White House economic adviser Kevin Hassett painted a dire economic picture Sunday for the coming months because of the impact of coronavirus on businesses around the country.

Hassett predicted a very negative report on the economic output of the country.

“I think GDP (gross domestic product) growth in the second quarter is going to be negative big number. Wall Street estimates are 20, negative 20, negative 30% at an annual rate. And so that’s because we’ve done something that’s really unprecedented, we basically stopped everything,” Hassett told reporters Sunday.
Hassett separately said during an interview on ABC that he thought the country is going to see an unemployment rate comparable to the Great Depression.

“This is the biggest negative shock that our economy, I think, has ever seen. We’re going to be looking at an unemployment rate that approaches rates that we saw during the Great Depression,” Hassett said. “During the Great Recession, remember that was a financial crisis around 2008, that we lost 8.7 million jobs and the whole thing. Right now, we’re losing that many jobs about every ten days.”

While some private economists have predicted unemployment at that level, what is important is that these predictions are coming from a key White House economic adviser.
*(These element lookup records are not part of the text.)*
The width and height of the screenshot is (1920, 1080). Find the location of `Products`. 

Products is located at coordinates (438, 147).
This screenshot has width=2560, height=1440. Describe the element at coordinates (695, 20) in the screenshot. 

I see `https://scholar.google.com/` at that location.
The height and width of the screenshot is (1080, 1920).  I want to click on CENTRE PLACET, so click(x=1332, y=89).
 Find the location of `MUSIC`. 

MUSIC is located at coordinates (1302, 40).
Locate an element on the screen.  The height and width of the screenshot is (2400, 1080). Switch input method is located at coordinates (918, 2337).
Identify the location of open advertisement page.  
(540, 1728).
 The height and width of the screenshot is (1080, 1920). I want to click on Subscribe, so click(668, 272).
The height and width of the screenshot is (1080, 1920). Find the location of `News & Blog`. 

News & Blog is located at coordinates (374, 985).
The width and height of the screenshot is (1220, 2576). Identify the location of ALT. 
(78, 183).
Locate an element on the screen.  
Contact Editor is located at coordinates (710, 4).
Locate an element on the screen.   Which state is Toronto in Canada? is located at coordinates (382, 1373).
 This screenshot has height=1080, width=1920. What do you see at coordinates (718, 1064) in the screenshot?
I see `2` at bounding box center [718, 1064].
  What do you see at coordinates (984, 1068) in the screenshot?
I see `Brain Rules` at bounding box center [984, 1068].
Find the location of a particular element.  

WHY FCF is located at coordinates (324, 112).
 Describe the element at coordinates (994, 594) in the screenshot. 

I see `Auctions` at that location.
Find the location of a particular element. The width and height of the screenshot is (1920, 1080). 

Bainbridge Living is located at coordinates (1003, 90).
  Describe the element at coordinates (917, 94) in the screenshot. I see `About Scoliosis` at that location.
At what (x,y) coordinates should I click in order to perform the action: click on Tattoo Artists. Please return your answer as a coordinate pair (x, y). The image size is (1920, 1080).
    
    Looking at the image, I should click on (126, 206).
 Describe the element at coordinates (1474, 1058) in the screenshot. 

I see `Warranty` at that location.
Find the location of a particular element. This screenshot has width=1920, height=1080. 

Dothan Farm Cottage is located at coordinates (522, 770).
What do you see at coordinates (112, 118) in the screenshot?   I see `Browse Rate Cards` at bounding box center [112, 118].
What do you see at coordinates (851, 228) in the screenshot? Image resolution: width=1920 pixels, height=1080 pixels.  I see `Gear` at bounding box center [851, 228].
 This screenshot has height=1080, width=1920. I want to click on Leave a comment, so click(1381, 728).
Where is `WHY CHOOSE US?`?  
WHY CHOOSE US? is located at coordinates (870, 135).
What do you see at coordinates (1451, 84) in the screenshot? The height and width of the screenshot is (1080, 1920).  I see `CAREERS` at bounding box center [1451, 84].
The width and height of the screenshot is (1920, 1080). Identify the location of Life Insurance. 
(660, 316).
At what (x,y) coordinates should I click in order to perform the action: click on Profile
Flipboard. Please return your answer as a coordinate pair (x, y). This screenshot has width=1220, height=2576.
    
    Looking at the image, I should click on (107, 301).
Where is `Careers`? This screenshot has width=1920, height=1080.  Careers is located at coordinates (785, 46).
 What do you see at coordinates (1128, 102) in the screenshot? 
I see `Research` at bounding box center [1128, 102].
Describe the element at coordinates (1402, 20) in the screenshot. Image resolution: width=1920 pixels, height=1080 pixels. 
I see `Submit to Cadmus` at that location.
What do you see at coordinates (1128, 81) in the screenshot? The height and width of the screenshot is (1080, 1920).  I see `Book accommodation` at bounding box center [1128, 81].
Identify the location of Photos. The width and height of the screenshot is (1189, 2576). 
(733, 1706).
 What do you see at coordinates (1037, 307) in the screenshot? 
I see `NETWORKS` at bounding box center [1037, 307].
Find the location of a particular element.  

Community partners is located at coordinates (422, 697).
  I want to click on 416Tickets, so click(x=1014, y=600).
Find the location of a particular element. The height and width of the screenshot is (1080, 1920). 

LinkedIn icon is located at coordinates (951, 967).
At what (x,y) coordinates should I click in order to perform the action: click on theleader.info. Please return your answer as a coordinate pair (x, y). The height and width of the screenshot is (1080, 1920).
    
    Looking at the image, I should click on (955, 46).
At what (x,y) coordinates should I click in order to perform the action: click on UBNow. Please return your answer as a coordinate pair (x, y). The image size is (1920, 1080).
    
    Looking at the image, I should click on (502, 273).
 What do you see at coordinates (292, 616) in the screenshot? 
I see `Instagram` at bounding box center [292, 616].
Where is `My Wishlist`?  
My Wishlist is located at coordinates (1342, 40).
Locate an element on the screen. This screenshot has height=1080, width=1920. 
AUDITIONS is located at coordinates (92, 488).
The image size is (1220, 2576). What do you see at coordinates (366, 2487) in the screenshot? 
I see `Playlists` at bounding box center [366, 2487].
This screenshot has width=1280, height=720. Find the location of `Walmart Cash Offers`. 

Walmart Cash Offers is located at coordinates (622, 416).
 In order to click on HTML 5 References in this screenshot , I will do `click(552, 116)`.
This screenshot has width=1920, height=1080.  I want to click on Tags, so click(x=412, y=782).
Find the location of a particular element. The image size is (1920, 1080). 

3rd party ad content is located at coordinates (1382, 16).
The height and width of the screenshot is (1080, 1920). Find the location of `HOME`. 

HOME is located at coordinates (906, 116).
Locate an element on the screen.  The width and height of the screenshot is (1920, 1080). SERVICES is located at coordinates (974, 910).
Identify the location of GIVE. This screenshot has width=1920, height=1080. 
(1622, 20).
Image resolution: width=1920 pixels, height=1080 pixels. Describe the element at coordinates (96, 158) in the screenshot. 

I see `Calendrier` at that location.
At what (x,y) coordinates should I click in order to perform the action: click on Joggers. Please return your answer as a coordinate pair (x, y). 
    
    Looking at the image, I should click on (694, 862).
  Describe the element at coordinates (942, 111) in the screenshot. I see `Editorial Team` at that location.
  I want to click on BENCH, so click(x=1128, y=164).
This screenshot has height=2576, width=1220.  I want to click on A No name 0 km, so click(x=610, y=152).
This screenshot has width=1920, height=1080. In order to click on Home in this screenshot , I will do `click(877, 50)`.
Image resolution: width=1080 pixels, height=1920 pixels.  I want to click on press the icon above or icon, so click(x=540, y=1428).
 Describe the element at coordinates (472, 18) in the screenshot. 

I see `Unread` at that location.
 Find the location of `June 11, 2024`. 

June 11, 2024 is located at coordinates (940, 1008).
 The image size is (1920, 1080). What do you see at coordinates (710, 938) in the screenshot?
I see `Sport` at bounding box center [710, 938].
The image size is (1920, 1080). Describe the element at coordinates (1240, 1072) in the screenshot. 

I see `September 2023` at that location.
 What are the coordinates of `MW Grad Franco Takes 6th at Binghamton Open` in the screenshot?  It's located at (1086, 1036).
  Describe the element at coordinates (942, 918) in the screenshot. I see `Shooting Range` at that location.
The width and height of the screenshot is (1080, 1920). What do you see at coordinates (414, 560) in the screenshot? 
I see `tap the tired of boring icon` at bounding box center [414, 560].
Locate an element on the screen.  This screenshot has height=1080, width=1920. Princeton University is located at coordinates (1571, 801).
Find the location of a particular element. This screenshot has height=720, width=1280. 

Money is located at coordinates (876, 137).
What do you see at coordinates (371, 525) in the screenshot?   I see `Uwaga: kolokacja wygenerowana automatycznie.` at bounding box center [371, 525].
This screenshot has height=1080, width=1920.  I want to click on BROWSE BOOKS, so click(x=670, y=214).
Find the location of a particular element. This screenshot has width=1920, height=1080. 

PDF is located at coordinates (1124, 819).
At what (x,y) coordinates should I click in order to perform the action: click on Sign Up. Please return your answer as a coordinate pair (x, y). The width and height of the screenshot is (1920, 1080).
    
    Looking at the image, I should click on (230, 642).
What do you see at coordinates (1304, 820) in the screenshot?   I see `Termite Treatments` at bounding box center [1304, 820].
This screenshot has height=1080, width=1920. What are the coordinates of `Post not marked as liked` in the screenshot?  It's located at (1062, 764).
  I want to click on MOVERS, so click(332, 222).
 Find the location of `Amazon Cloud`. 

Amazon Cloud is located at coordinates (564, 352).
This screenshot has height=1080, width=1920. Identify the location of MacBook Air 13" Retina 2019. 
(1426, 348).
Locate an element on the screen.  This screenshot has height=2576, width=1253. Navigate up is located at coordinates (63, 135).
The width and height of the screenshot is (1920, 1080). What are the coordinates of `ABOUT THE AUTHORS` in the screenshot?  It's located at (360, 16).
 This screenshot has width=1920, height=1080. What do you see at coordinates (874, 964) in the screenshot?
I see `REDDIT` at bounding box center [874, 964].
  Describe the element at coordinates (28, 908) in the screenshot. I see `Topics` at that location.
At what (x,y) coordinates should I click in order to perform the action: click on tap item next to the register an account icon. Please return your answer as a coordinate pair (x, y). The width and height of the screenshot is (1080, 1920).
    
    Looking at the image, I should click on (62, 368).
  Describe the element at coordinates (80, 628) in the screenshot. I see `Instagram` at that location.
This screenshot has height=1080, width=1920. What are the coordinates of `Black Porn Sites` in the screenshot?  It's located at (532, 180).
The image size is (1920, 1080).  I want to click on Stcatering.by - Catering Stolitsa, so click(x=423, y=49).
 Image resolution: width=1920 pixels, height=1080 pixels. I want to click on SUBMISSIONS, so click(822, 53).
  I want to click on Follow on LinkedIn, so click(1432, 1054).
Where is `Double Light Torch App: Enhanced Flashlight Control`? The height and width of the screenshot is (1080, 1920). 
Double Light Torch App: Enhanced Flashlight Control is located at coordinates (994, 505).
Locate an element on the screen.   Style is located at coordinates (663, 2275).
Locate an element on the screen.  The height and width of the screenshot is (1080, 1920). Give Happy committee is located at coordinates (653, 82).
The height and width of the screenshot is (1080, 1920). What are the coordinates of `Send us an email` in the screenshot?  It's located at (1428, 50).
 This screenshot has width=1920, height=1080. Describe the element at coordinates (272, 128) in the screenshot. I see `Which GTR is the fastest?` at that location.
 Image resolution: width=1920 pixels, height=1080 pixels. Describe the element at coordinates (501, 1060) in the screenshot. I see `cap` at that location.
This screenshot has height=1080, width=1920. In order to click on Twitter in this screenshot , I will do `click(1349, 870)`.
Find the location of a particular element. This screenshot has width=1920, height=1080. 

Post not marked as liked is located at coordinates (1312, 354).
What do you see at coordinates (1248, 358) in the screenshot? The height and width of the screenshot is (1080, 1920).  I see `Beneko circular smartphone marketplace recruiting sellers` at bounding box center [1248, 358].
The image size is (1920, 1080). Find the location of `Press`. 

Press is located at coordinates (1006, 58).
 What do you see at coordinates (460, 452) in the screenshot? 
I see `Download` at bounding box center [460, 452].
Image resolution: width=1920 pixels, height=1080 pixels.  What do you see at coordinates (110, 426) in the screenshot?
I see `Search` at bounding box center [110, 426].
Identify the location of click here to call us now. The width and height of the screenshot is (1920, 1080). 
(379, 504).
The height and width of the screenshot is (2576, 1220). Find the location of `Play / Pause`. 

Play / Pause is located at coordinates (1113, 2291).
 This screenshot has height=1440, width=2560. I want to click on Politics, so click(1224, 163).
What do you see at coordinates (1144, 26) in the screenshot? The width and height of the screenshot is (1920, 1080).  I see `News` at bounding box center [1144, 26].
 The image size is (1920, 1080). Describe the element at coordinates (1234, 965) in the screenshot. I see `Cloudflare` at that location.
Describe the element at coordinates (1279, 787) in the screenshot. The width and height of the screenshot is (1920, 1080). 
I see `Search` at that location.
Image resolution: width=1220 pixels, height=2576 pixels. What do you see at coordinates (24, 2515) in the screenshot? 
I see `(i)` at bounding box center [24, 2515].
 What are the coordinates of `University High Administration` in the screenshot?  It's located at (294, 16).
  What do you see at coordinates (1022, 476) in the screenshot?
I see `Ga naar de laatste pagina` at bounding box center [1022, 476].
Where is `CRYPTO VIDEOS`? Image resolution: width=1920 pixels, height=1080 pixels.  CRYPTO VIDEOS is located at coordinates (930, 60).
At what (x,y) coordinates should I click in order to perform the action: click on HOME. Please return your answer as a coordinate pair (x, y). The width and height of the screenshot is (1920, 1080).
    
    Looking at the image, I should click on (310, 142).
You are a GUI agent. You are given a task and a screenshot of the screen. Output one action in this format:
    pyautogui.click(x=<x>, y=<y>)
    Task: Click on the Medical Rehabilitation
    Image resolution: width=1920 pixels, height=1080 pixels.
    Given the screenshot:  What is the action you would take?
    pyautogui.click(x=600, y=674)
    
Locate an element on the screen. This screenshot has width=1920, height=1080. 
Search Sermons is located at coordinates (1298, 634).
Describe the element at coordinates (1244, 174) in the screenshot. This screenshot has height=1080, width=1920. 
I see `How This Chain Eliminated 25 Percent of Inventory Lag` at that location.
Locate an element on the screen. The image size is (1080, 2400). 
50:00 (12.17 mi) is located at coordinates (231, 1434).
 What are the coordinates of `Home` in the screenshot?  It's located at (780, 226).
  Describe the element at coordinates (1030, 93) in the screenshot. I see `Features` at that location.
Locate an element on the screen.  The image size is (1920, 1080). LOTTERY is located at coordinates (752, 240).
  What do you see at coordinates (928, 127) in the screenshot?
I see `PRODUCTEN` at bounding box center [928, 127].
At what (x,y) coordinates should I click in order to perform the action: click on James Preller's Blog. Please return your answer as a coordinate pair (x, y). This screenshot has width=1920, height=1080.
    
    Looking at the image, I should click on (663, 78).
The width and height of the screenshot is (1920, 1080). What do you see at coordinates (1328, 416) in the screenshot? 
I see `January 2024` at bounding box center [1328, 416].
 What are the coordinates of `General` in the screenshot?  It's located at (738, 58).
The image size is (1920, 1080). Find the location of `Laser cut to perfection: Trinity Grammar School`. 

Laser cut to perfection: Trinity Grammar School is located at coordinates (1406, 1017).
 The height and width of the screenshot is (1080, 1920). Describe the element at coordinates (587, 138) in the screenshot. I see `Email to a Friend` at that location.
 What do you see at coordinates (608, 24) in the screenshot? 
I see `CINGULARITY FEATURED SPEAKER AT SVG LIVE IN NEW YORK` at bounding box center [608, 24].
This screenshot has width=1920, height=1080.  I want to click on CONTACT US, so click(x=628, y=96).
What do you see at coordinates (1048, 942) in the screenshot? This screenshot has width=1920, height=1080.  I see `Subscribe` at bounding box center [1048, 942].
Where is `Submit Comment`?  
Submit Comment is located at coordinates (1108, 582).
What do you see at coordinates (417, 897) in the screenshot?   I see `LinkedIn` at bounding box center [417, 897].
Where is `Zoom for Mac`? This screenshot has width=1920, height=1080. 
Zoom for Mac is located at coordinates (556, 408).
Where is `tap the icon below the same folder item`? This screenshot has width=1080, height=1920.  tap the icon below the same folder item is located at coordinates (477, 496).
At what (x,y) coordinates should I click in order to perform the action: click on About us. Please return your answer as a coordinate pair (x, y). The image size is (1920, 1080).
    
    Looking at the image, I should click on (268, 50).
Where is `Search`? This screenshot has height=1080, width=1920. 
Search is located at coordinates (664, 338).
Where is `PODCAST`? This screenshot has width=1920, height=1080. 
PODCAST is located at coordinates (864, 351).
Some context: On Wednesday, the Commerce Department will release the nation’s first quarter GDP which will show the initial economic downturn due to the coronavirus.

Those figures will show the start of the economic slide, but the major impact will be seen in the numbers reflecting the second quarter GDP which will be released in July.

Treasury Secretary Steve Mnuchin, meanwhile, painted a more positive outlook on Sunday.

He told reporters he believes the economy will begin to bounce back this summer because of the economic activity that he hopes will occur in May and June, as some states begin to reopen.

“This is an unprecedented situation. This is not a financial crisis, this is — we shut down,” Mnuchin told reporters at the White House. “The traditional economic models may work. They may not work.”